Não, não vejo queda, vejo uma seleção. O ano de 2014 eu tenho em mente que vai ser um ano muito positivo, pois vai acontecer cada vez mais uma seleção. Hoje há muita gente disputando o mesmo espaço, e tá ficando muito cansativo, há muitos produtos iguais. Eu aposto em um 2014 positivo justamente por achar que essa seleção já está começando a acontecer, e vai obrigar que se crie coisas novas, que apareça produtos diferentes. É uma renovação obrigatória.
Em boa parte dos casos, sua relação com artistas e empresários deixa de ser só profissional pra virar de amizade. Quando o artista cai e você deixa de comprar shows, no entanto, várias vezes surge uma indisposição. Como você lida com essa situação?
Acontece… eu penso que quem é amigo de verdade, entende e não fica chateado. Quem deixa de falar comigo ou fica bravo, eu acabo descobrindo que tinha só interesse no meu trabalho, não era amigo de verdade. Eu não ligo, fazer o quê? O sucesso do artista não depende de mim. Eu preciso por no palco quem dá resultado pra festa, que dá resultado na bilheteria. Os amigos de verdade entendem.
Há praticamente dois anos, Jorge e Mateus são os artistas que mais levam público e mais rendem bilheteria aos contratantes. O que há de diferente no trabalho deles que torna os números tão difíceis de serem batidos?
Nem tudo a gente consegue explicar, mas dá pra pensar em algumas coisas. Há duas visões. Na visão do contratante, eles ajudaram demais a gente. Eles investiam com os contratantes, mandavam muito material de divulgação, mandavam vans de divulgação, ou seja, vendiam o show e colaboravam muito pra que aquele show desse resultado. Essa consciência de que todo mundo precisa ganhar os ajudou muito.
Há outra visão, que é a do público, que os vê como dois caras muito carismáticos, com ótimo repertório, de show muito agradável. Tem coisas que não se explica, mas o que a gente consegue falar deles é que eles foram muito bem trabalhados tanto na questão comercial quanto na artística. No final do ano passado, vieram me falar que em 2013 eles iam dar uma caída, pois estavam um pouco saturados. Virou o ano e eles estão mais fortes que no ano passado.
A concorrência no mercado gerou algumas práticas muito criticadas. Uma das mais polêmicas é a de derrubar shows de um escritório concorrente pra por um artista do seu escritório. Como você fica nessa história, já que muitos dos shows são seus?
Eu não entro nessa discussão, não acho isso saudável. Estamos em um mercado com muito dinheiro e que tem uma forte concorrência, então essas coisas acontecem. Eu estou próximo porque tenho que seguir o que o cliente pede, e essas situações acabam surgindo, mas estou vendo essa poeira baixar já. Eu tenho visto que os escritórios estão começando a mudar a cabeça, a perceber que esse tipo de coisa não faz bem ao mercado. Do meu lado, eu digo que não acho algo positivo.
Você já recebeu propostas pra virar sócio de artista?

TRECHO DE ORIGEM
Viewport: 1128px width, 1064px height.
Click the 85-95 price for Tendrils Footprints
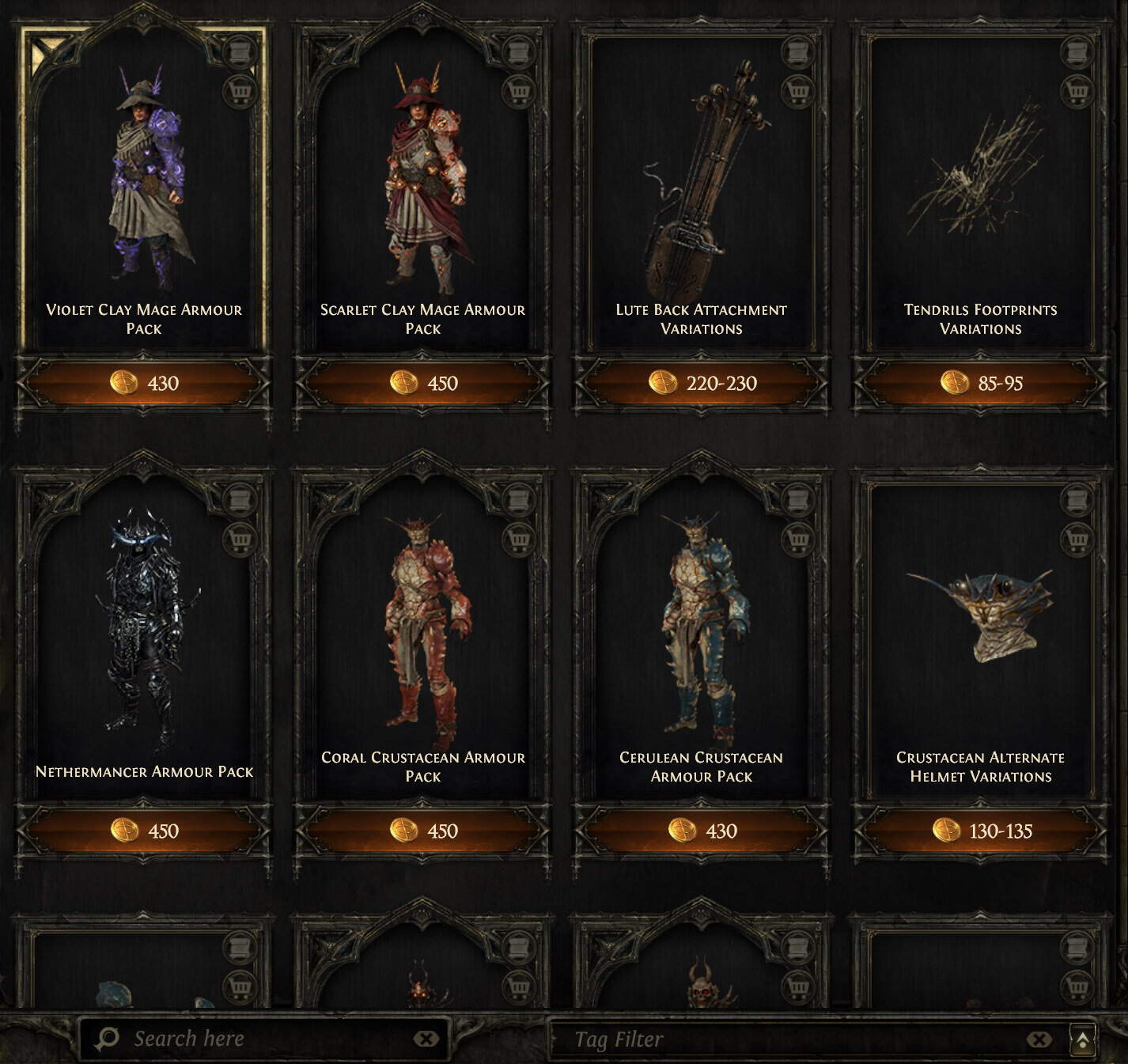point(981,383)
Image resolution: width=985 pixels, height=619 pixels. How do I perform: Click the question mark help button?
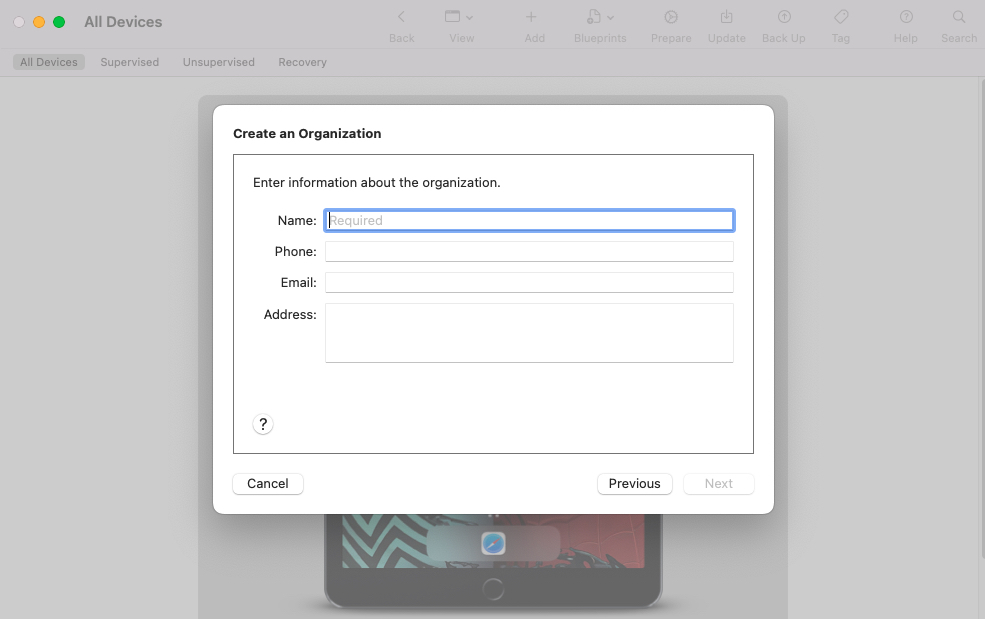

TAREFAS
#1 Reproduza palavra por palavra a parte da entrevista sobre o mercado de shows que começa em "Eu não entro" e vai até "sócio de artista?".
#2 Na entrevista sobre o mercado de shows, o que Jorge e Mateus mandavam aos contratantes para ajudar na divulgação?
#3 Dê sequência à entrevista sobre o mercado de shows a partir do ponto em que ela termina.

RESPOSTAS ESPERADAS
#1
Eu não entro nessa discussão, não acho isso saudável. Estamos em um mercado com muito dinheiro e que tem uma forte concorrência, então essas coisas acontecem. Eu estou próximo porque tenho que seguir o que o cliente pede, e essas situações acabam surgindo, mas estou vendo essa poeira baixar já. Eu tenho visto que os escritórios estão começando a mudar a cabeça, a perceber que esse tipo de coisa não faz bem ao mercado. Do meu lado, eu digo que não acho algo positivo.
Você já recebeu propostas pra virar sócio de artista?

#2 Muito material de divulgação e vans de divulgação.

#3
Já tive sim e não aceitei. Fiquei lisonjeado, mas muito provavelmente eu iria criar atrito com outros artistas. Não é nem questão de ciúme, mas poderia prejudicar o relacionamento comercial. Algum escritório poderia não querer mais negociar comigo, ou outro contratante não querer comprar shows do “meu” artista. Acabei achando melhor não aceitar.
No ano passado, você lançou a carreira de seu filho, Gustavo Mioto. Você foi surpreendido em algum momento, aconteceu algo que você não esperava?
Não tive nenhuma surpresa, tá dentro do que eu esperava. Na verdade eu sou pé no chão, é que tinha muita gente que achava que eu iria misturar as coisas, pedir parceria pra artista e etc. Eu tenho bom relacionamento nas rádios e abertura no mercado de shows, algo que é possível qualquer outro empresário conseguir com o tempo. Minha dificuldade é a mesma de todo mundo, a de fazer com que o público goste do seu produto, entenda o trabalho, goste do artista.
Ao lado do cantor Daniel e do filho Gustavo Mioto
Tem sido comum ouvir críticas de artistas de outros gêneros dizendo que o sertanejo monopolizou o mercado de música no Brasil, fechou as portas pra outros estilos. Você concorda?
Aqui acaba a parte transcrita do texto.